Dataset items

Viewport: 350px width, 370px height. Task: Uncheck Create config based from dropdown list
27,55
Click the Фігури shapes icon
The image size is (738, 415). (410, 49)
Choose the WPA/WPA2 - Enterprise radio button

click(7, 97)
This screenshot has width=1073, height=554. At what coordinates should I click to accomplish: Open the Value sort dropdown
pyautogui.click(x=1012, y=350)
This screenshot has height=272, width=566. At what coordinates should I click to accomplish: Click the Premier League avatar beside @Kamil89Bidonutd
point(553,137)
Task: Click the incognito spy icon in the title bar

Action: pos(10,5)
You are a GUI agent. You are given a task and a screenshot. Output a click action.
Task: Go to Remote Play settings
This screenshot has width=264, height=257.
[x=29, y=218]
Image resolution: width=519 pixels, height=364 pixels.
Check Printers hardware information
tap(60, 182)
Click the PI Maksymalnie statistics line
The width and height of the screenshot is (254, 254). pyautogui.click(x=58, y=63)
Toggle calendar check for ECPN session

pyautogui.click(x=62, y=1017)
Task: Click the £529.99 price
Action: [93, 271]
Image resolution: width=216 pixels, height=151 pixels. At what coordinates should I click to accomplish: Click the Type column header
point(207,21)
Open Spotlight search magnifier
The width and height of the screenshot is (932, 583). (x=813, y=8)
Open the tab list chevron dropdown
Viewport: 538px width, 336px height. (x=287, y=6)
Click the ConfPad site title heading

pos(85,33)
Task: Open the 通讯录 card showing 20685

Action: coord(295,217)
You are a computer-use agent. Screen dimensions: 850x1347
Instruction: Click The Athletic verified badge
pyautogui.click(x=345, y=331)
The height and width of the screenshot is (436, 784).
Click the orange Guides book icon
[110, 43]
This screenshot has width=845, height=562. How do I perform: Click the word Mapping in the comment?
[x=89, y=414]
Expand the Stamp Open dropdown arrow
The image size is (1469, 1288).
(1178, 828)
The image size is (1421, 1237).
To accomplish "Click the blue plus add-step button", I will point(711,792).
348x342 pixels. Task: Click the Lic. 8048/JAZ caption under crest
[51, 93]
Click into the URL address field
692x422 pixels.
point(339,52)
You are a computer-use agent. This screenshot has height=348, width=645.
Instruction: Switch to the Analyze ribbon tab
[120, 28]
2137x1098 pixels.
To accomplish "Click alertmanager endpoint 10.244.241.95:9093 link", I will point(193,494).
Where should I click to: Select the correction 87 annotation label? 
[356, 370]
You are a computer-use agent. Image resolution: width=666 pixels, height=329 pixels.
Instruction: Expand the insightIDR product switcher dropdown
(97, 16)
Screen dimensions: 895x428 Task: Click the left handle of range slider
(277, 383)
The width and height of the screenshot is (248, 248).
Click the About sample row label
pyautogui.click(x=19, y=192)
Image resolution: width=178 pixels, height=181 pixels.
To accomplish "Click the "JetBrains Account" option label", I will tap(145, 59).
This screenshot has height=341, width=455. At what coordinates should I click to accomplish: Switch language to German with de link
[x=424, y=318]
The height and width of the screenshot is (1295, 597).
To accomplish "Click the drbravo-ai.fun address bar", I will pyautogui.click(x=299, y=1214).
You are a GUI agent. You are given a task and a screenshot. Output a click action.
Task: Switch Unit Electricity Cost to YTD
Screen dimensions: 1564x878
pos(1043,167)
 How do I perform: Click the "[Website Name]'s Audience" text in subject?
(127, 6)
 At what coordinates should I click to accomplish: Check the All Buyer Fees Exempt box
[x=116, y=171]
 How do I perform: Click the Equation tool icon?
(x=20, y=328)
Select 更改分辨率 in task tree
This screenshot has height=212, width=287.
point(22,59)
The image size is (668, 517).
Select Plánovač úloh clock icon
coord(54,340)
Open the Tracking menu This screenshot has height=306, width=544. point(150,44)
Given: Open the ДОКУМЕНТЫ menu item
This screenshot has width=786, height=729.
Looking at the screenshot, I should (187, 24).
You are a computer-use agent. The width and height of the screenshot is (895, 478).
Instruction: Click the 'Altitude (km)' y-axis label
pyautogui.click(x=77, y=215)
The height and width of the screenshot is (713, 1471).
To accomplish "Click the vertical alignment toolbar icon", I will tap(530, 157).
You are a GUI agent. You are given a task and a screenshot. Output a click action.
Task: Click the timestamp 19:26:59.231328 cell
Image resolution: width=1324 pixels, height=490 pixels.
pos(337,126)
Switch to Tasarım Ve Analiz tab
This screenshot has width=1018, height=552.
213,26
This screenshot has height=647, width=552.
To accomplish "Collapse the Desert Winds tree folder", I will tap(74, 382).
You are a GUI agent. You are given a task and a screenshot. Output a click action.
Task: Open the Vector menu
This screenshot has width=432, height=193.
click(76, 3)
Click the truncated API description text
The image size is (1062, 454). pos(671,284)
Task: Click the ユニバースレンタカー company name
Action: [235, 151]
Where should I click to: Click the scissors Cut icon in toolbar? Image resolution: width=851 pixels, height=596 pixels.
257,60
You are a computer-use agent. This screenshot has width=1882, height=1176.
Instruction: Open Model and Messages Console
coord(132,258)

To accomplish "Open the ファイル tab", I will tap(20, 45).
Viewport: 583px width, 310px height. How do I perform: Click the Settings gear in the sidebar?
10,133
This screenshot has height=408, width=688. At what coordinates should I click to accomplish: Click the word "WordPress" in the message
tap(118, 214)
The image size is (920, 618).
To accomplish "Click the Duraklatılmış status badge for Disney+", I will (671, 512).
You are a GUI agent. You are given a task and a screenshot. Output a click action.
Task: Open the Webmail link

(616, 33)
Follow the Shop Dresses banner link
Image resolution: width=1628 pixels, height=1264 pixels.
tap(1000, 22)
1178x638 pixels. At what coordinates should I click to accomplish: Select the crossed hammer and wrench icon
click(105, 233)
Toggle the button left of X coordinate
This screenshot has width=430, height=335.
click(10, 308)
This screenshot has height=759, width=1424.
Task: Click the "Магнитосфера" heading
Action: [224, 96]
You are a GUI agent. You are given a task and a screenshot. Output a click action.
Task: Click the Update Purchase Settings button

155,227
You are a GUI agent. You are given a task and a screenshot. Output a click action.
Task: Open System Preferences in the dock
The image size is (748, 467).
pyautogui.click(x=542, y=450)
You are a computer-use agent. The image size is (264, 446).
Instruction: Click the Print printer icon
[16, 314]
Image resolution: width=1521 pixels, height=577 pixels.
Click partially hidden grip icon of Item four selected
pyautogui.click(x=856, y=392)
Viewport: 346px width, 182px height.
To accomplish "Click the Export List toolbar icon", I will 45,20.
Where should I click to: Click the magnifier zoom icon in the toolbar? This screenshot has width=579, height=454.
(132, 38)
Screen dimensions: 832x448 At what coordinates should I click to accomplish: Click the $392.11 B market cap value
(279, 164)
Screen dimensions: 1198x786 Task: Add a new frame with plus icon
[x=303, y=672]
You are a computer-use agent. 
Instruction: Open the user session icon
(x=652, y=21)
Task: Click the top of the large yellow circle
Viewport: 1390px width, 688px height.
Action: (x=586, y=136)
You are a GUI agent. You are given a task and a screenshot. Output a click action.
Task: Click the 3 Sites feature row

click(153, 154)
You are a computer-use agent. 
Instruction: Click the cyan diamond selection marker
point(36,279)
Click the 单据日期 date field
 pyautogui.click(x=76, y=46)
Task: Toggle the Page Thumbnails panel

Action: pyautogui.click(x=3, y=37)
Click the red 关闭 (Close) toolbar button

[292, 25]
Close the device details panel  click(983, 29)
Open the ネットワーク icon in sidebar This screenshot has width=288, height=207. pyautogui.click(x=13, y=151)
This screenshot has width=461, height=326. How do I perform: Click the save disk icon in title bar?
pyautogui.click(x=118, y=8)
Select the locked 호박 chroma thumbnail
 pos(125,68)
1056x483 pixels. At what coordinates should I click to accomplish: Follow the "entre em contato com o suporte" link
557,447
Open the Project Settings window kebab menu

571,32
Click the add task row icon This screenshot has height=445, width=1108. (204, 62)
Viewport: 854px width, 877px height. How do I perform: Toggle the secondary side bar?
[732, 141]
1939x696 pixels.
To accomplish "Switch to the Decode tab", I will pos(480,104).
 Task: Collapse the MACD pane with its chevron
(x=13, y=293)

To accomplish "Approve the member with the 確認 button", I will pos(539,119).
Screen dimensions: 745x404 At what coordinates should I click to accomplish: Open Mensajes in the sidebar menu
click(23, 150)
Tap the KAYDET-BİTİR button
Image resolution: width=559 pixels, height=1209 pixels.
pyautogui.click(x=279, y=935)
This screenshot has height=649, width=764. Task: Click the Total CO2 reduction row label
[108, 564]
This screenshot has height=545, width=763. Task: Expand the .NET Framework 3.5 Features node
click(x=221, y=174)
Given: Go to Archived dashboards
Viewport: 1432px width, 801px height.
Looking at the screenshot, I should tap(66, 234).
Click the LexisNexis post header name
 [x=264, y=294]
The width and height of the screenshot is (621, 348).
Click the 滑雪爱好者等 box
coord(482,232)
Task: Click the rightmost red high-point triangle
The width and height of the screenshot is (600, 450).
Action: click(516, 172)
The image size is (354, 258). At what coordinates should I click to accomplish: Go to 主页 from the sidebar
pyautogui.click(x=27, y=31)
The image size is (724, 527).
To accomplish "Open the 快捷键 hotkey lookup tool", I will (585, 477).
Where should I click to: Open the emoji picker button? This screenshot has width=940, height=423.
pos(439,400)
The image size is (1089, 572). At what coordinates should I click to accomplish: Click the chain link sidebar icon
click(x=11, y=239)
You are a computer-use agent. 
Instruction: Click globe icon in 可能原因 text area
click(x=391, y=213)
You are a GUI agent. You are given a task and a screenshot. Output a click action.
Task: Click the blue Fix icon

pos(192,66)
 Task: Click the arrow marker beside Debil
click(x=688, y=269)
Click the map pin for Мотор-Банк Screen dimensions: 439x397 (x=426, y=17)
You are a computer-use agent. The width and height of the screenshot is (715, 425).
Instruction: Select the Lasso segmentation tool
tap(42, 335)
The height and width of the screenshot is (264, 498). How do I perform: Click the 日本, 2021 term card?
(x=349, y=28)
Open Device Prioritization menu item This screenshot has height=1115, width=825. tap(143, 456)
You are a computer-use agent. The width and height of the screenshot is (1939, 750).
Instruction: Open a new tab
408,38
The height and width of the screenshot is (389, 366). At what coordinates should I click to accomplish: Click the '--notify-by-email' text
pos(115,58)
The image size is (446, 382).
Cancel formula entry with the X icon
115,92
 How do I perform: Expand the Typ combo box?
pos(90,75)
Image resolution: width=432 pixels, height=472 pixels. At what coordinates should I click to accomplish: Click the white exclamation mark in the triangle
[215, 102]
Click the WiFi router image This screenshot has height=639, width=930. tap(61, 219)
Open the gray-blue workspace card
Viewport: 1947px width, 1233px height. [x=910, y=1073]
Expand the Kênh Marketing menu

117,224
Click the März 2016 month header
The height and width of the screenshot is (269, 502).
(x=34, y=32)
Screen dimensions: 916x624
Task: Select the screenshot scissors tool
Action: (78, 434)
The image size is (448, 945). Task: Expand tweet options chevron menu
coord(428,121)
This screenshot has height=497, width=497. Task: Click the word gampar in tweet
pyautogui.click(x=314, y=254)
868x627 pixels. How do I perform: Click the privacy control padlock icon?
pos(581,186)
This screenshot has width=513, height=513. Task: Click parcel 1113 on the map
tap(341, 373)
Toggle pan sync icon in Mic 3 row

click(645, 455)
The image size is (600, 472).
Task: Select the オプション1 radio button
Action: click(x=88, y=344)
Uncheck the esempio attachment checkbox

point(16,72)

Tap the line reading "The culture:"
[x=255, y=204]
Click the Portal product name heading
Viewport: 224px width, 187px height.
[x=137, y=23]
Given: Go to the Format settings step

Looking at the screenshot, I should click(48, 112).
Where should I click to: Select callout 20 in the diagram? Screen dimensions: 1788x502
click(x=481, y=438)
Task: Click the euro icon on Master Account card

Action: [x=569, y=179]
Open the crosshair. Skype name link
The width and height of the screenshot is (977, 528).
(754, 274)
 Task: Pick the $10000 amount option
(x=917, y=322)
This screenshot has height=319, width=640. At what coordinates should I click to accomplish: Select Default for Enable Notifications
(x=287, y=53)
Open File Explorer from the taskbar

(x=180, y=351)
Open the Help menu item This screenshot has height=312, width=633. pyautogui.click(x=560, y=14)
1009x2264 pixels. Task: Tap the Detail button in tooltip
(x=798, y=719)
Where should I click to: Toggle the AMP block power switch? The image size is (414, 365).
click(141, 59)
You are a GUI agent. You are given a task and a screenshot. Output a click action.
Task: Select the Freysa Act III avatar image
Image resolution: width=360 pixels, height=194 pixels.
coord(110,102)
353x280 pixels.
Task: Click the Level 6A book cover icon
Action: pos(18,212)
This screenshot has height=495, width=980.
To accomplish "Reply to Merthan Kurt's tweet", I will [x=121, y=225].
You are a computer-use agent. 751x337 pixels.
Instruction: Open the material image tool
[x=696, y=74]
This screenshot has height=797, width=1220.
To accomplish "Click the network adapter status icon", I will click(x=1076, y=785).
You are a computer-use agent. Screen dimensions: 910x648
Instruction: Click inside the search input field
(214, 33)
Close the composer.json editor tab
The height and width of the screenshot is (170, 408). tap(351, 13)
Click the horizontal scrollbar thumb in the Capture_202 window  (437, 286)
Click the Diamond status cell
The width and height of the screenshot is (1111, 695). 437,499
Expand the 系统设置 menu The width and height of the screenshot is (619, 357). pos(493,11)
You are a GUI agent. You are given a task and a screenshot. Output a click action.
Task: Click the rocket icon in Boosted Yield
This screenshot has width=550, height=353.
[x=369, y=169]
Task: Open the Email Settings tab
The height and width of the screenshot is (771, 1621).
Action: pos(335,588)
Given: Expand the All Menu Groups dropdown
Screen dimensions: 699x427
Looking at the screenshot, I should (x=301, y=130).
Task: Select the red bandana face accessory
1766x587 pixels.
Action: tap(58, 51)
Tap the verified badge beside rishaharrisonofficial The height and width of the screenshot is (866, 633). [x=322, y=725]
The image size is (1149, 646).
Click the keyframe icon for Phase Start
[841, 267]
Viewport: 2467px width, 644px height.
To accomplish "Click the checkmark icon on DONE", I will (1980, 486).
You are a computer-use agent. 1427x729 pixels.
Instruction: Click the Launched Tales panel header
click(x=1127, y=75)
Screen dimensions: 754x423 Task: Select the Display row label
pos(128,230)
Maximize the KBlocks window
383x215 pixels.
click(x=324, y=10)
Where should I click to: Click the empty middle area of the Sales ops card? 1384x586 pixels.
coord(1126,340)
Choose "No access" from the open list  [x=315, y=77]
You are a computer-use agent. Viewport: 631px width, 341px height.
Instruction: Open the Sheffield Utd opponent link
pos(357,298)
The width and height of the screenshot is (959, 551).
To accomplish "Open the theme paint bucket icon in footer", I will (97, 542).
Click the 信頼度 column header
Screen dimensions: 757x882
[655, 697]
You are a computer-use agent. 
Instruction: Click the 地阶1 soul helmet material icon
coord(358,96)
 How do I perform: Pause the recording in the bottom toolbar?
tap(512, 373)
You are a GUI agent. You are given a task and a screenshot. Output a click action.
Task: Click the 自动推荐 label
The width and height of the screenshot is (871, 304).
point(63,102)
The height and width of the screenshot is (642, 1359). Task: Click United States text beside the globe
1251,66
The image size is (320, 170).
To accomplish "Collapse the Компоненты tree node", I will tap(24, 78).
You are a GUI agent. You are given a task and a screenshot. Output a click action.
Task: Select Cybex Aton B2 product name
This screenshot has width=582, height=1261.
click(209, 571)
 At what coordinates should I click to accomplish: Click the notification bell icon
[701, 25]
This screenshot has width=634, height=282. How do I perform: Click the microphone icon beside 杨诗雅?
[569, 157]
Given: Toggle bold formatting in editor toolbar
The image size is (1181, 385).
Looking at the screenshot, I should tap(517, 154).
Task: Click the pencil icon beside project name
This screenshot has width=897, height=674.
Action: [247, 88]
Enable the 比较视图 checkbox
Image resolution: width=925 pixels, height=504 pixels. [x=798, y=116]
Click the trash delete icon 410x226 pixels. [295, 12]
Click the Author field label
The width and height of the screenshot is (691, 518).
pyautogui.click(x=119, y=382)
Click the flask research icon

* EXERCISE DETAILS
Start with the line above that contains "Follow the Shop Dresses banner link" and stop after the line that contains "Open the ネットワーク". Output those lines exactly, and only those.

* COMPLETED EXERCISE
Follow the Shop Dresses banner link
Image resolution: width=1628 pixels, height=1264 pixels.
tap(1000, 22)
1178x638 pixels. At what coordinates should I click to accomplish: Select the crossed hammer and wrench icon
click(105, 233)
Toggle the button left of X coordinate
This screenshot has width=430, height=335.
click(10, 308)
This screenshot has height=759, width=1424.
Task: Click the "Магнитосфера" heading
Action: [224, 96]
You are a GUI agent. You are given a task and a screenshot. Output a click action.
Task: Click the Update Purchase Settings button

155,227
You are a GUI agent. You are given a task and a screenshot. Output a click action.
Task: Open System Preferences in the dock
The image size is (748, 467).
pyautogui.click(x=542, y=450)
You are a computer-use agent. The image size is (264, 446).
Instruction: Click the Print printer icon
[16, 314]
Image resolution: width=1521 pixels, height=577 pixels.
Click partially hidden grip icon of Item four selected
pyautogui.click(x=856, y=392)
Viewport: 346px width, 182px height.
To accomplish "Click the Export List toolbar icon", I will 45,20.
Where should I click to: Click the magnifier zoom icon in the toolbar? This screenshot has width=579, height=454.
(132, 38)
Screen dimensions: 832x448 At what coordinates should I click to accomplish: Click the $392.11 B market cap value
(279, 164)
Screen dimensions: 1198x786 Task: Add a new frame with plus icon
[x=303, y=672]
You are a computer-use agent. 
Instruction: Open the user session icon
(x=652, y=21)
Task: Click the top of the large yellow circle
Viewport: 1390px width, 688px height.
Action: (x=586, y=136)
You are a GUI agent. You are given a task and a screenshot. Output a click action.
Task: Click the 3 Sites feature row

click(153, 154)
You are a computer-use agent. 
Instruction: Click the cyan diamond selection marker
point(36,279)
Click the 单据日期 date field
 pyautogui.click(x=76, y=46)
Task: Toggle the Page Thumbnails panel

Action: pyautogui.click(x=3, y=37)
Click the red 关闭 (Close) toolbar button

[292, 25]
Close the device details panel  click(983, 29)
Open the ネットワーク icon in sidebar This screenshot has width=288, height=207. pyautogui.click(x=13, y=151)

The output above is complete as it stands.